Directions =>
Rewrite the records below as a numbered list, one line per item, and leave out any blank lines.

** start Data excerpts **

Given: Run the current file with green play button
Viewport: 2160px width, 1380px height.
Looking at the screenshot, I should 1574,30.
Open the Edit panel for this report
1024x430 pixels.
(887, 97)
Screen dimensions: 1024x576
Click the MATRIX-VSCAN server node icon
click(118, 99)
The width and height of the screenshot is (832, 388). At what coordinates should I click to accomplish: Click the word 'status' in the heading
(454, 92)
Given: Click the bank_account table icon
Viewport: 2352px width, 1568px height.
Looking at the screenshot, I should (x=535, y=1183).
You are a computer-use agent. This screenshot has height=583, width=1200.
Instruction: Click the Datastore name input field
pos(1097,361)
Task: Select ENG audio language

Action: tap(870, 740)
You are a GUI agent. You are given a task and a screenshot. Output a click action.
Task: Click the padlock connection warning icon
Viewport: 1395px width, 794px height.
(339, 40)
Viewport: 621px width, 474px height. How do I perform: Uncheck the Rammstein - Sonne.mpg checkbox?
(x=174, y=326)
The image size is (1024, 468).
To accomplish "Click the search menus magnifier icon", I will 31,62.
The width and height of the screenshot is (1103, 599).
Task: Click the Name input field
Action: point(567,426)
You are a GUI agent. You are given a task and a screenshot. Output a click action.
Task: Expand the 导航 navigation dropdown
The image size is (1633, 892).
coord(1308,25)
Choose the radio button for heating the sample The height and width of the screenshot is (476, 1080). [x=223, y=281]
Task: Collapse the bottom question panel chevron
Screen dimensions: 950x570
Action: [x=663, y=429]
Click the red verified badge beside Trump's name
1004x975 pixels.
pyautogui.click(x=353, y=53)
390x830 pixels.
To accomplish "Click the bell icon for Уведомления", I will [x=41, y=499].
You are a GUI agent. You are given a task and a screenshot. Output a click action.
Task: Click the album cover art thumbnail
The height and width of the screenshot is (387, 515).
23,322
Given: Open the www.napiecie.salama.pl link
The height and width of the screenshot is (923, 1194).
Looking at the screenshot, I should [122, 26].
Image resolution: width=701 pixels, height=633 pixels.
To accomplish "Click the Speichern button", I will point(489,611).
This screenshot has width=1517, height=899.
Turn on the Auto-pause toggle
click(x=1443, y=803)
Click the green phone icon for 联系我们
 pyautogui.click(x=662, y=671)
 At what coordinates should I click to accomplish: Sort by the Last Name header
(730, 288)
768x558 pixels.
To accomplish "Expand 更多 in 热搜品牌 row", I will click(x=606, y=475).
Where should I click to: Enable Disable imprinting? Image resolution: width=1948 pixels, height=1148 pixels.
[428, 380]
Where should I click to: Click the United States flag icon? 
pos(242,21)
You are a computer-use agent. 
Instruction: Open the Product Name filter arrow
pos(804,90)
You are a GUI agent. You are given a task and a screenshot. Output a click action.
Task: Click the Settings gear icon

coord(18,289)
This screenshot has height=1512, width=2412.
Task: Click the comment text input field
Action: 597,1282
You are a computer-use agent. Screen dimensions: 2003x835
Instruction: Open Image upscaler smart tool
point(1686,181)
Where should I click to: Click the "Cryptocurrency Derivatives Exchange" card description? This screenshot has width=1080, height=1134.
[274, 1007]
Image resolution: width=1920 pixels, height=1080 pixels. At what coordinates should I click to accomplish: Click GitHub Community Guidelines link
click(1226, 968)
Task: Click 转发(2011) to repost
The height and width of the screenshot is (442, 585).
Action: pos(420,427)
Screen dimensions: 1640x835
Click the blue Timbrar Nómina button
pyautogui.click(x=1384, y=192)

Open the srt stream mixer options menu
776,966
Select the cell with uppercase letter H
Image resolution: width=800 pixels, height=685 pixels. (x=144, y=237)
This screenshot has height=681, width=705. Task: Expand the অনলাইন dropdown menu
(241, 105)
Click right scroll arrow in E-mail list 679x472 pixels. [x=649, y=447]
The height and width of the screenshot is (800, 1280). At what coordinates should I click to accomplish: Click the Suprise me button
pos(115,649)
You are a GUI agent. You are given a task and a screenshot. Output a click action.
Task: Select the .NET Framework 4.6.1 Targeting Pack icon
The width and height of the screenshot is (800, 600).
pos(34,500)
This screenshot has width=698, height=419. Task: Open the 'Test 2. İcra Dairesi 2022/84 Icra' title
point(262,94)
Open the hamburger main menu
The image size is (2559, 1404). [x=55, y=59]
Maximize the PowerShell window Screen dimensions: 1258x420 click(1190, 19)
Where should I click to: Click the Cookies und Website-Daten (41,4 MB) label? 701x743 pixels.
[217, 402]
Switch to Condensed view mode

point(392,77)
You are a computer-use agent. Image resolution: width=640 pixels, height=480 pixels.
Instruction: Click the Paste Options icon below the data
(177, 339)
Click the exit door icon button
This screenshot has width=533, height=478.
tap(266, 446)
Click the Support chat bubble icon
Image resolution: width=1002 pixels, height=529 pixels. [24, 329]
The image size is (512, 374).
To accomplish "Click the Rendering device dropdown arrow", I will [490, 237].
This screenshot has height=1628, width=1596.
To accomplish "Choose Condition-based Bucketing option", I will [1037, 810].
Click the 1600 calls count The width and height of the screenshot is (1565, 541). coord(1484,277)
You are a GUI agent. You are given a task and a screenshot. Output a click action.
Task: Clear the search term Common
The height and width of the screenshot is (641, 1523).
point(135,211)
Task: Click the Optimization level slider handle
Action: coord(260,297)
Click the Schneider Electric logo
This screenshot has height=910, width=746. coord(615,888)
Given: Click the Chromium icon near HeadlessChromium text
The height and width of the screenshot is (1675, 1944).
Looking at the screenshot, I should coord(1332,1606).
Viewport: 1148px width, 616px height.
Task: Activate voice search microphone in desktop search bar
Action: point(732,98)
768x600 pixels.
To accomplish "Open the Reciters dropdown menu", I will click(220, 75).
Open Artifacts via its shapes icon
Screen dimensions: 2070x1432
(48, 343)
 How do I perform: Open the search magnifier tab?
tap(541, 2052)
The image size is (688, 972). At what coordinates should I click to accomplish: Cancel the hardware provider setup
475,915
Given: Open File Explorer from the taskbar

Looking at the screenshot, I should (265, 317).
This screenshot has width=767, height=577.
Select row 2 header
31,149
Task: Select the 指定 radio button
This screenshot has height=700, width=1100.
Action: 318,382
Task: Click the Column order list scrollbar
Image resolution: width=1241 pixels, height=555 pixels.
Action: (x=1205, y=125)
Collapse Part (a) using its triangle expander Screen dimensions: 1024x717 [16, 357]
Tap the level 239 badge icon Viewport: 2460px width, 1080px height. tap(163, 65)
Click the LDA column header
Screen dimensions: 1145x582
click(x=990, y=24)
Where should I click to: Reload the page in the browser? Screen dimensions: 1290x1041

** end Data excerpts **

Solved exercise =>
1. Given: Run the current file with green play button
2. Viewport: 2160px width, 1380px height.
3. Looking at the screenshot, I should 1574,30.
4. Open the Edit panel for this report
5. 1024x430 pixels.
6. (887, 97)
7. Screen dimensions: 1024x576
8. Click the MATRIX-VSCAN server node icon
9. click(118, 99)
10. The width and height of the screenshot is (832, 388). At what coordinates should I click to accomplish: Click the word 'status' in the heading
11. (454, 92)
12. Given: Click the bank_account table icon
13. Viewport: 2352px width, 1568px height.
14. Looking at the screenshot, I should (x=535, y=1183).
15. You are a computer-use agent. This screenshot has height=583, width=1200.
16. Instruction: Click the Datastore name input field
17. pos(1097,361)
18. Task: Select ENG audio language
19. Action: tap(870, 740)
20. You are a GUI agent. You are given a task and a screenshot. Output a click action.
21. Task: Click the padlock connection warning icon
22. Viewport: 1395px width, 794px height.
23. (339, 40)
24. Viewport: 621px width, 474px height. How do I perform: Uncheck the Rammstein - Sonne.mpg checkbox?
25. (x=174, y=326)
26. The image size is (1024, 468).
27. To accomplish "Click the search menus magnifier icon", I will 31,62.
28. The width and height of the screenshot is (1103, 599).
29. Task: Click the Name input field
30. Action: point(567,426)
31. You are a GUI agent. You are given a task and a screenshot. Output a click action.
32. Task: Expand the 导航 navigation dropdown
33. The image size is (1633, 892).
34. coord(1308,25)
35. Choose the radio button for heating the sample The height and width of the screenshot is (476, 1080). [x=223, y=281]
36. Task: Collapse the bottom question panel chevron
37. Screen dimensions: 950x570
38. Action: [x=663, y=429]
39. Click the red verified badge beside Trump's name
40. 1004x975 pixels.
41. pyautogui.click(x=353, y=53)
42. 390x830 pixels.
43. To accomplish "Click the bell icon for Уведомления", I will [x=41, y=499].
44. You are a GUI agent. You are given a task and a screenshot. Output a click action.
45. Task: Click the album cover art thumbnail
46. The height and width of the screenshot is (387, 515).
47. 23,322
48. Given: Open the www.napiecie.salama.pl link
49. The height and width of the screenshot is (923, 1194).
50. Looking at the screenshot, I should [122, 26].
51. Image resolution: width=701 pixels, height=633 pixels.
52. To accomplish "Click the Speichern button", I will point(489,611).
53. This screenshot has width=1517, height=899.
54. Turn on the Auto-pause toggle
55. click(x=1443, y=803)
56. Click the green phone icon for 联系我们
57.  pyautogui.click(x=662, y=671)
58.  At what coordinates should I click to accomplish: Sort by the Last Name header
59. (730, 288)
60. 768x558 pixels.
61. To accomplish "Expand 更多 in 热搜品牌 row", I will click(x=606, y=475).
62. Where should I click to: Enable Disable imprinting? Image resolution: width=1948 pixels, height=1148 pixels.
63. [428, 380]
64. Where should I click to: Click the United States flag icon? 
65. pos(242,21)
66. You are a computer-use agent. 
67. Instruction: Open the Product Name filter arrow
68. pos(804,90)
69. You are a GUI agent. You are given a task and a screenshot. Output a click action.
70. Task: Click the Settings gear icon
71. coord(18,289)
72. This screenshot has height=1512, width=2412.
73. Task: Click the comment text input field
74. Action: 597,1282
75. You are a computer-use agent. Screen dimensions: 2003x835
76. Instruction: Open Image upscaler smart tool
77. point(1686,181)
78. Where should I click to: Click the "Cryptocurrency Derivatives Exchange" card description? This screenshot has width=1080, height=1134.
79. [274, 1007]
80. Image resolution: width=1920 pixels, height=1080 pixels. At what coordinates should I click to accomplish: Click GitHub Community Guidelines link
81. click(1226, 968)
82. Task: Click 转发(2011) to repost
83. The height and width of the screenshot is (442, 585).
84. Action: pos(420,427)
85. Screen dimensions: 1640x835
86. Click the blue Timbrar Nómina button
87. pyautogui.click(x=1384, y=192)
88. Open the srt stream mixer options menu
89. 776,966
90. Select the cell with uppercase letter H
91. Image resolution: width=800 pixels, height=685 pixels. (x=144, y=237)
92. This screenshot has height=681, width=705. Task: Expand the অনলাইন dropdown menu
93. (241, 105)
94. Click right scroll arrow in E-mail list 679x472 pixels. [x=649, y=447]
95. The height and width of the screenshot is (800, 1280). At what coordinates should I click to accomplish: Click the Suprise me button
96. pos(115,649)
97. You are a GUI agent. You are given a task and a screenshot. Output a click action.
98. Task: Select the .NET Framework 4.6.1 Targeting Pack icon
99. The width and height of the screenshot is (800, 600).
100. pos(34,500)
101. This screenshot has width=698, height=419. Task: Open the 'Test 2. İcra Dairesi 2022/84 Icra' title
102. point(262,94)
103. Open the hamburger main menu
104. The image size is (2559, 1404). [x=55, y=59]
105. Maximize the PowerShell window Screen dimensions: 1258x420 click(1190, 19)
106. Where should I click to: Click the Cookies und Website-Daten (41,4 MB) label? 701x743 pixels.
107. [217, 402]
108. Switch to Condensed view mode
109. point(392,77)
110. You are a computer-use agent. Image resolution: width=640 pixels, height=480 pixels.
111. Instruction: Click the Paste Options icon below the data
112. (177, 339)
113. Click the exit door icon button
114. This screenshot has width=533, height=478.
115. tap(266, 446)
116. Click the Support chat bubble icon
117. Image resolution: width=1002 pixels, height=529 pixels. [24, 329]
118. The image size is (512, 374).
119. To accomplish "Click the Rendering device dropdown arrow", I will [490, 237].
120. This screenshot has height=1628, width=1596.
121. To accomplish "Choose Condition-based Bucketing option", I will [1037, 810].
122. Click the 1600 calls count The width and height of the screenshot is (1565, 541). coord(1484,277)
123. You are a GUI agent. You are given a task and a screenshot. Output a click action.
124. Task: Clear the search term Common
125. The height and width of the screenshot is (641, 1523).
126. point(135,211)
127. Task: Click the Optimization level slider handle
128. Action: coord(260,297)
129. Click the Schneider Electric logo
130. This screenshot has height=910, width=746. coord(615,888)
131. Given: Click the Chromium icon near HeadlessChromium text
132. The height and width of the screenshot is (1675, 1944).
133. Looking at the screenshot, I should coord(1332,1606).
134. Viewport: 1148px width, 616px height.
135. Task: Activate voice search microphone in desktop search bar
136. Action: point(732,98)
137. 768x600 pixels.
138. To accomplish "Open the Reciters dropdown menu", I will click(220, 75).
139. Open Artifacts via its shapes icon
140. Screen dimensions: 2070x1432
141. (48, 343)
142.  How do I perform: Open the search magnifier tab?
143. tap(541, 2052)
144. The image size is (688, 972). At what coordinates should I click to accomplish: Cancel the hardware provider setup
145. 475,915
146. Given: Open File Explorer from the taskbar
147. Looking at the screenshot, I should (265, 317).
148. This screenshot has width=767, height=577.
149. Select row 2 header
150. 31,149
151. Task: Select the 指定 radio button
152. This screenshot has height=700, width=1100.
153. Action: 318,382
154. Task: Click the Column order list scrollbar
155. Image resolution: width=1241 pixels, height=555 pixels.
156. Action: (x=1205, y=125)
157. Collapse Part (a) using its triangle expander Screen dimensions: 1024x717 [16, 357]
158. Tap the level 239 badge icon Viewport: 2460px width, 1080px height. tap(163, 65)
159. Click the LDA column header
160. Screen dimensions: 1145x582
161. click(x=990, y=24)
162. Where should I click to: Reload the page in the browser? Screen dimensions: 1290x1041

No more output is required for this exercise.